WORK INSTRUCTION:
Find the line containing "How do I perform: Click" in the entries; transcribe it and all remaining lines through the end, exactly as they appear, but not the pictures.

[Start of section]

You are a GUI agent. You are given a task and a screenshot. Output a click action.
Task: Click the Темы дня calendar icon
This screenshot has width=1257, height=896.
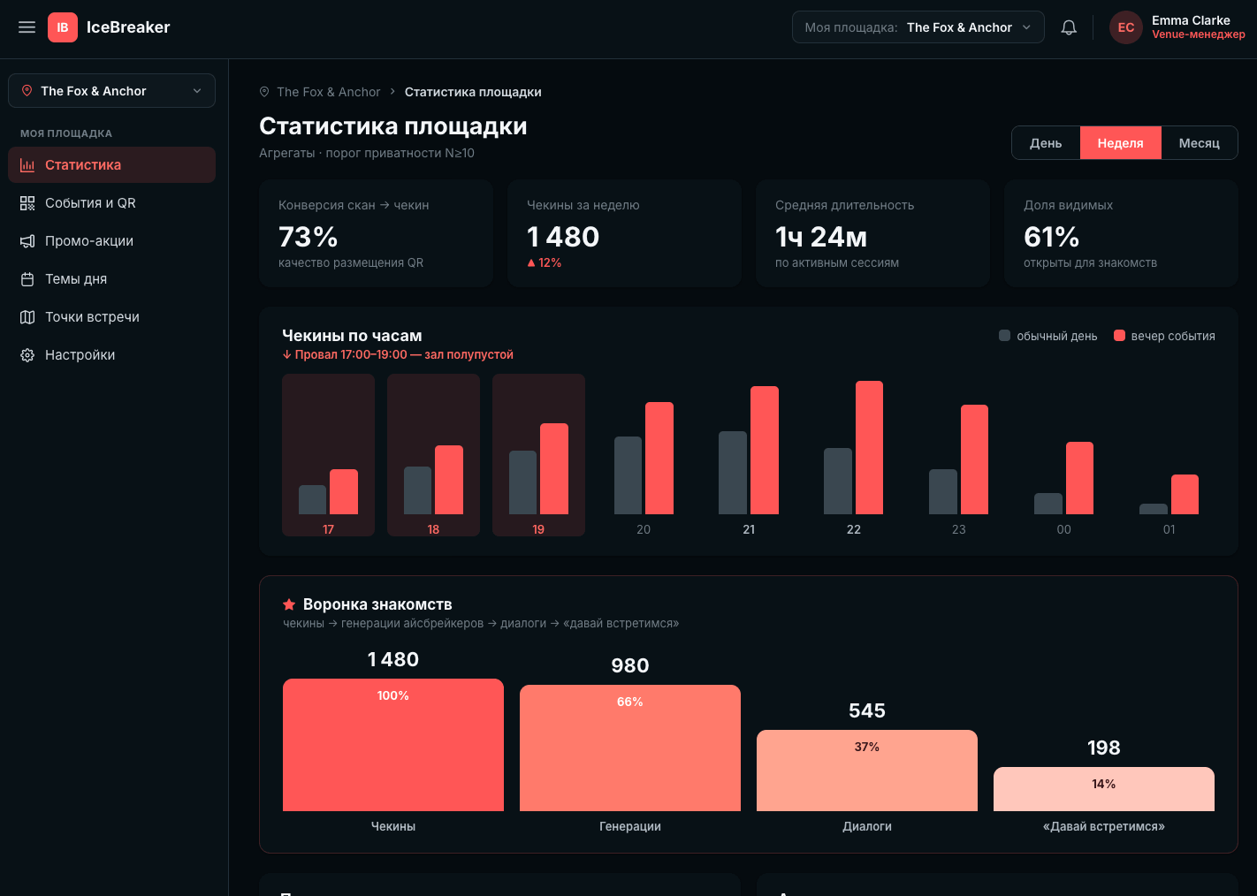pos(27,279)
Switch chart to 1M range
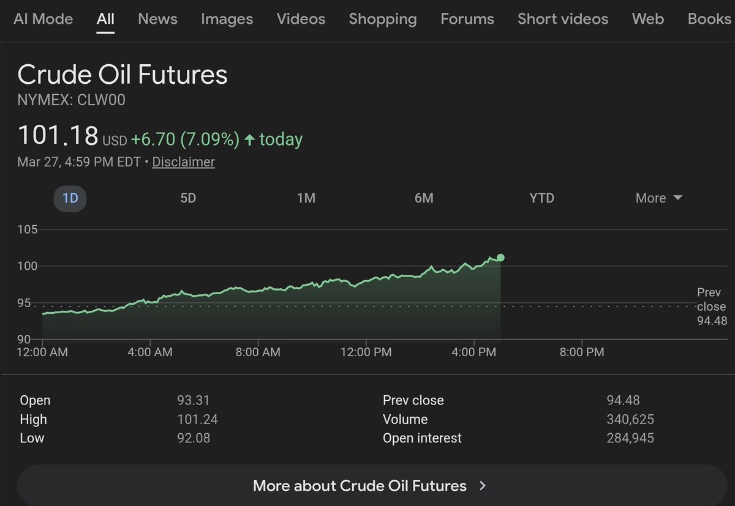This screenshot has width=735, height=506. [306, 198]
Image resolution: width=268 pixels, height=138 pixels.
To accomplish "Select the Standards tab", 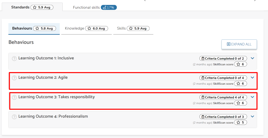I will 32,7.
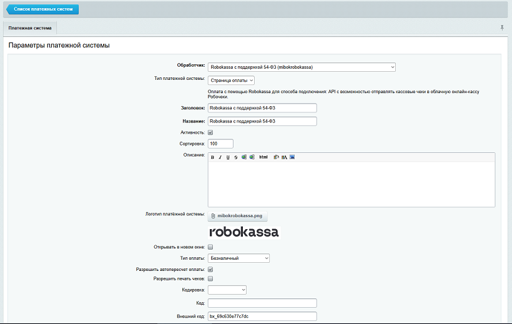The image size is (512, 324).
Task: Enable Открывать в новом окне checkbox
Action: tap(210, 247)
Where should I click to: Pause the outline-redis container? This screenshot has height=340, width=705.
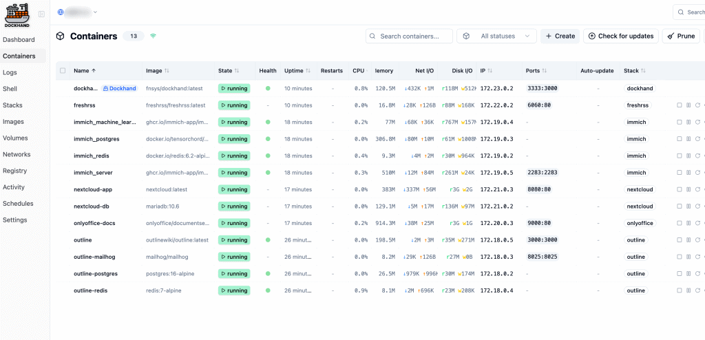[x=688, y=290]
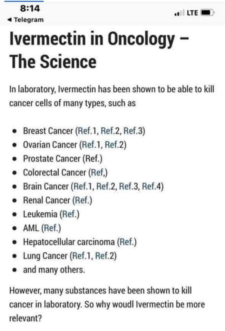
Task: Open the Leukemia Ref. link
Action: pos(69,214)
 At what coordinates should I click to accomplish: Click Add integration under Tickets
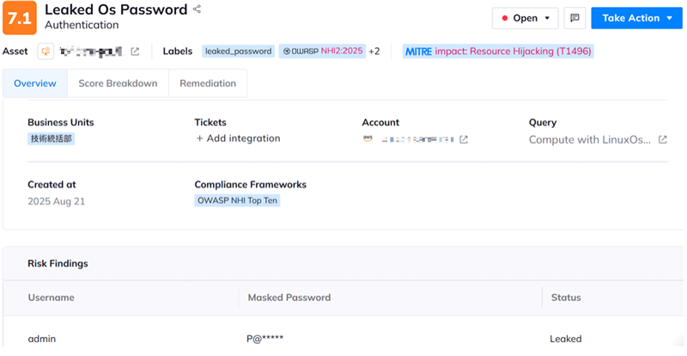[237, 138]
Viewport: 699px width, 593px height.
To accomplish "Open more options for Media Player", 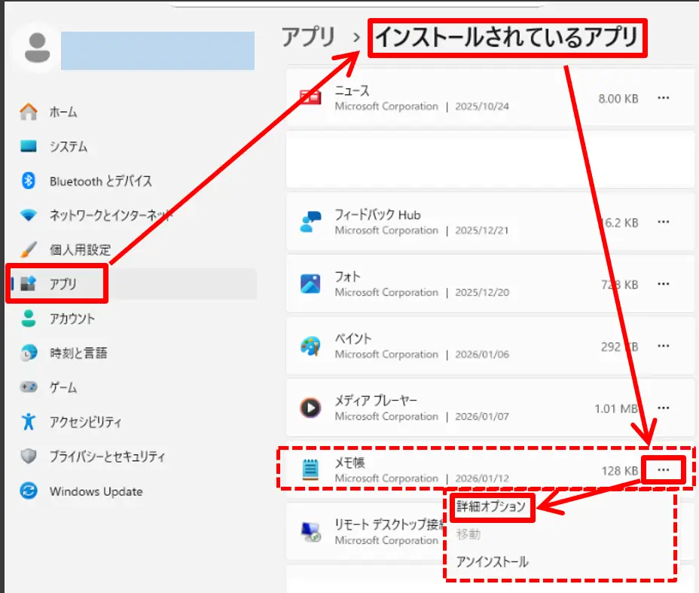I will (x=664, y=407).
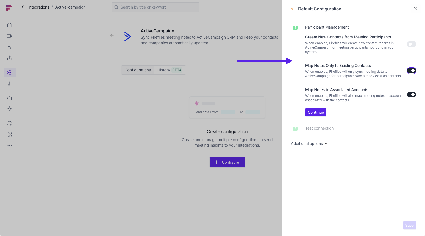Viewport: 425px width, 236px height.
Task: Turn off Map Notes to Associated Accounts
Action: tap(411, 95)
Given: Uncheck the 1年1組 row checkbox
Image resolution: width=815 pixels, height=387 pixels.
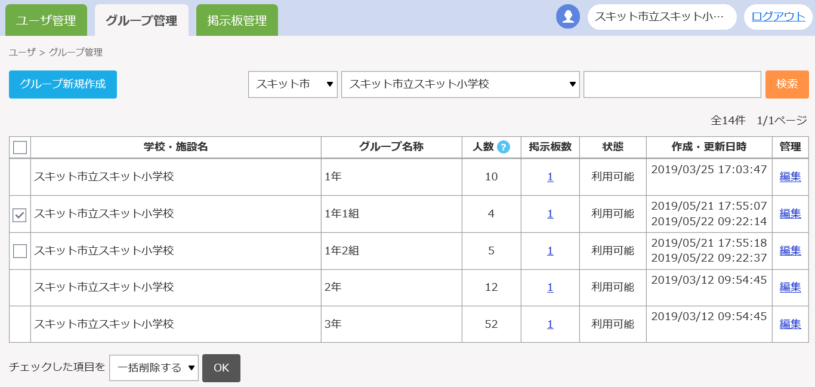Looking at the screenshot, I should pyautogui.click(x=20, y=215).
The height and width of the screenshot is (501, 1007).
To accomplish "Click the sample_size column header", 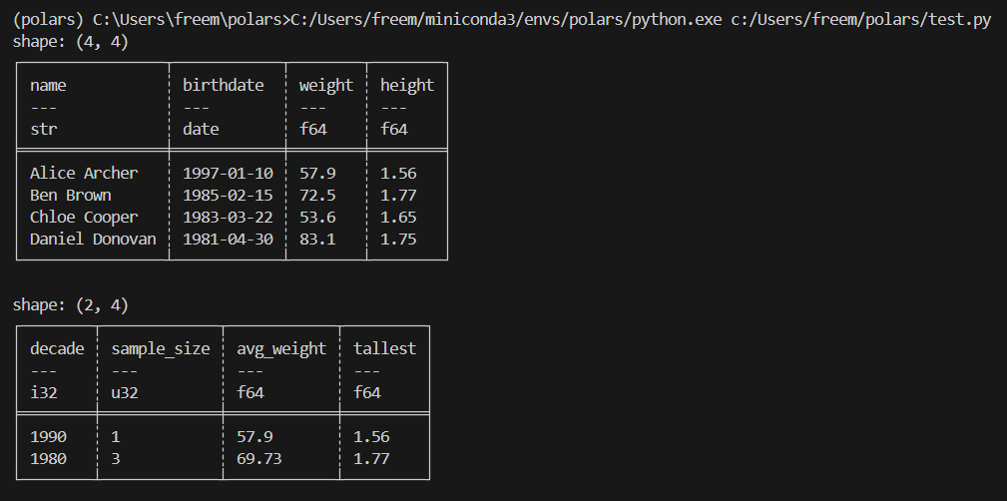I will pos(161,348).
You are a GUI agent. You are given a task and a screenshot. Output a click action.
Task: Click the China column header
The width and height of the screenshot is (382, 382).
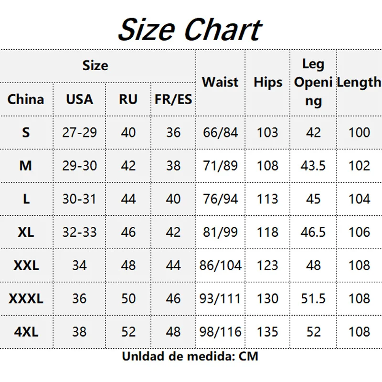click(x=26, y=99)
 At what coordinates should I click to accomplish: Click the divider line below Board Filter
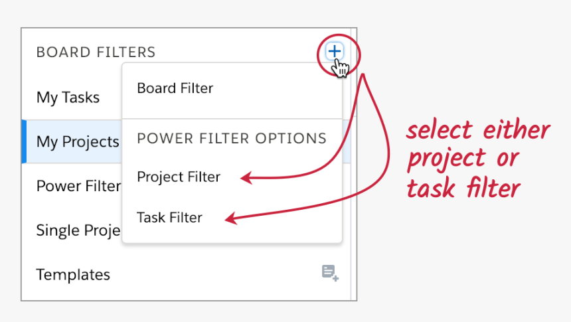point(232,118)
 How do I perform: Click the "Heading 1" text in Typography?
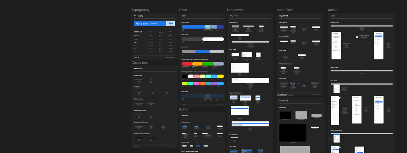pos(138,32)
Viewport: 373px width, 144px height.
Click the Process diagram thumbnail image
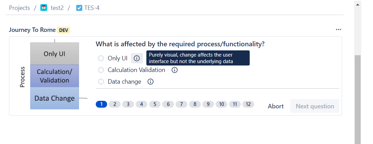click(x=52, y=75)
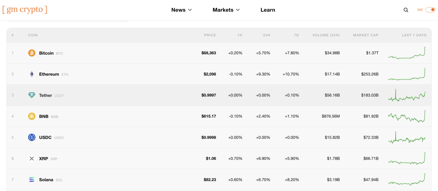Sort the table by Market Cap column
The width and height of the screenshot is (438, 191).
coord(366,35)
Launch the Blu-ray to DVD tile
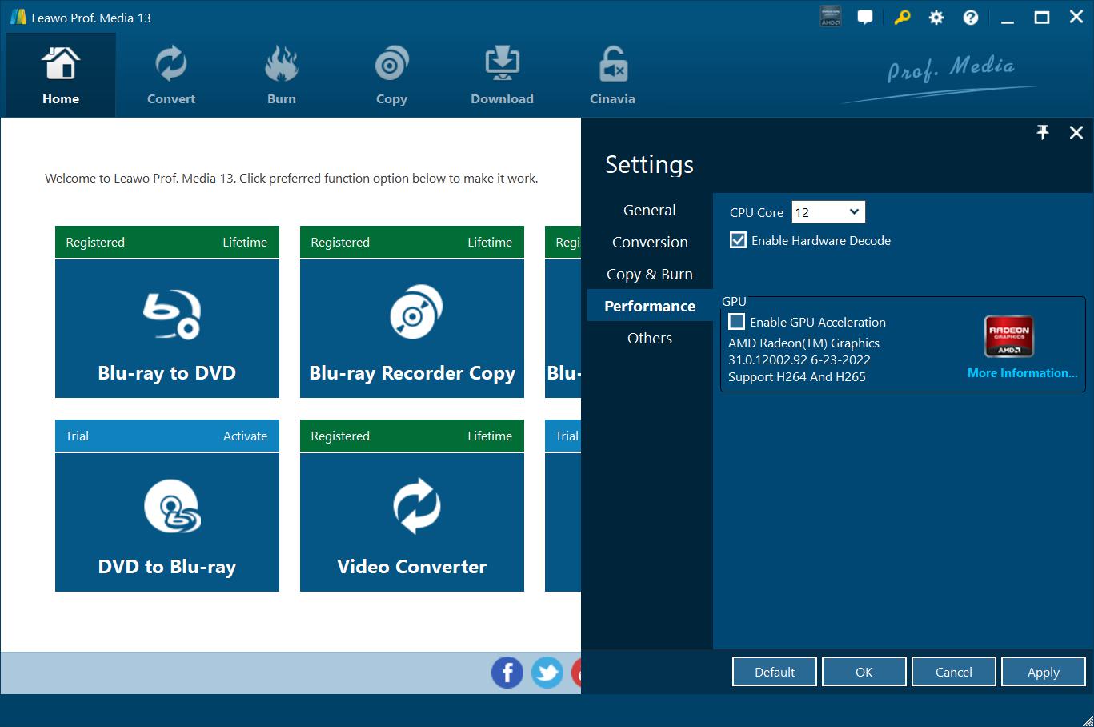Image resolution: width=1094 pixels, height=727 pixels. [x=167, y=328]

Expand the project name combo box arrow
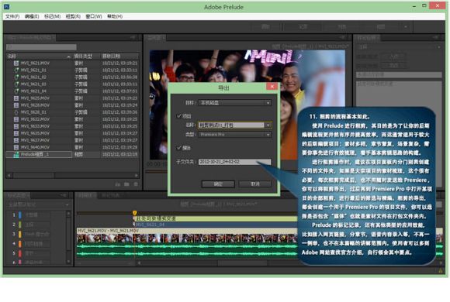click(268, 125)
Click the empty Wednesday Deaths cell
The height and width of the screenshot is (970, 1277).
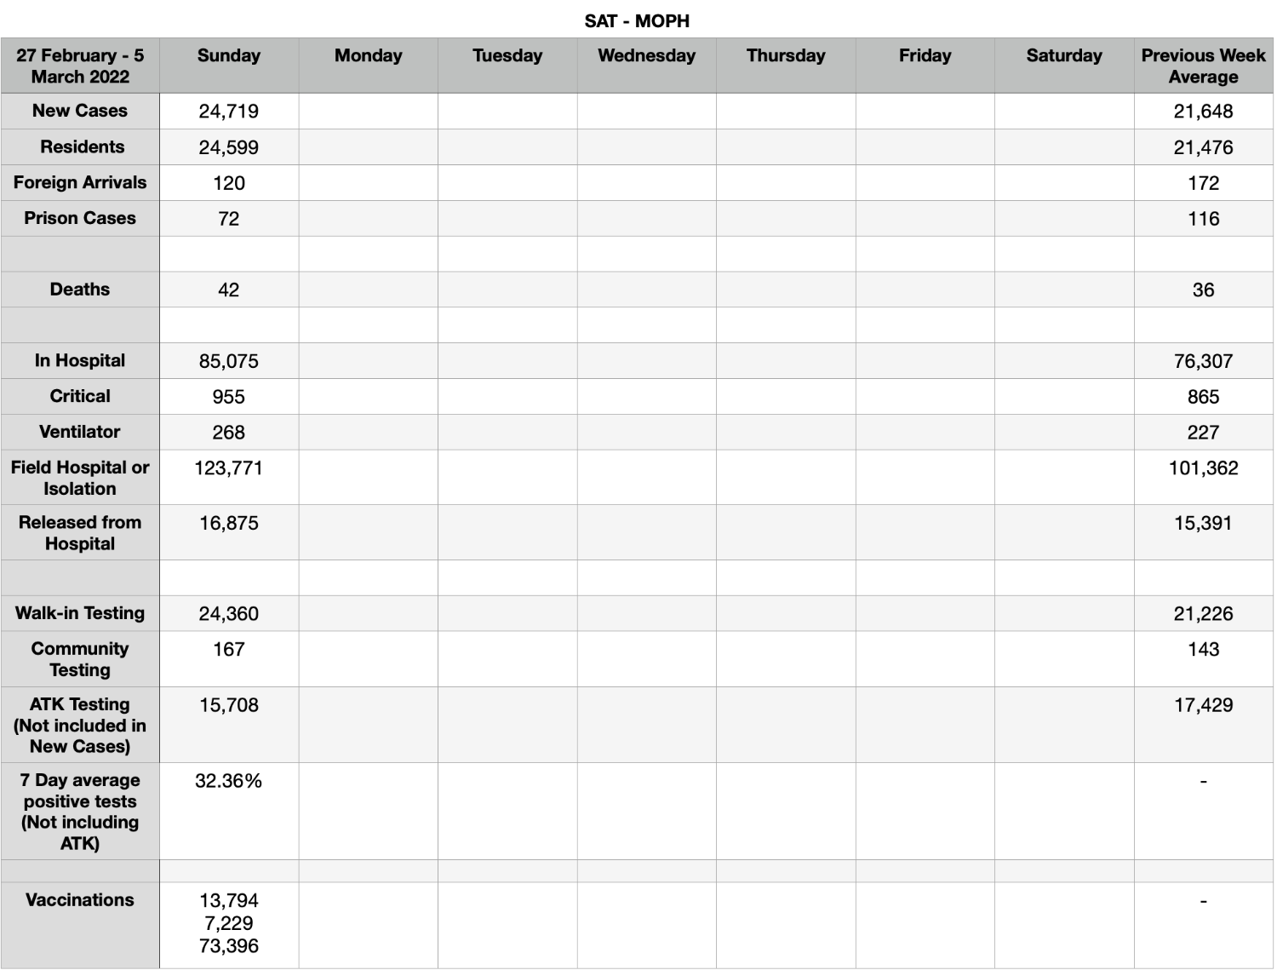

[End of section]

ANSWER FOR THIS EXERCISE:
 How do I perform: Click the "Heading 1" text in Typography?
pos(138,32)
Viewport: 373px width, 144px height.
Click the Process diagram thumbnail image
click(x=52, y=75)
Sort the table by Market Cap column
The width and height of the screenshot is (438, 191).
coord(366,35)
Launch the Blu-ray to DVD tile
Image resolution: width=1094 pixels, height=727 pixels. [x=167, y=328]

Expand the project name combo box arrow
click(268, 125)
Click the empty Wednesday Deaths cell
The height and width of the screenshot is (970, 1277).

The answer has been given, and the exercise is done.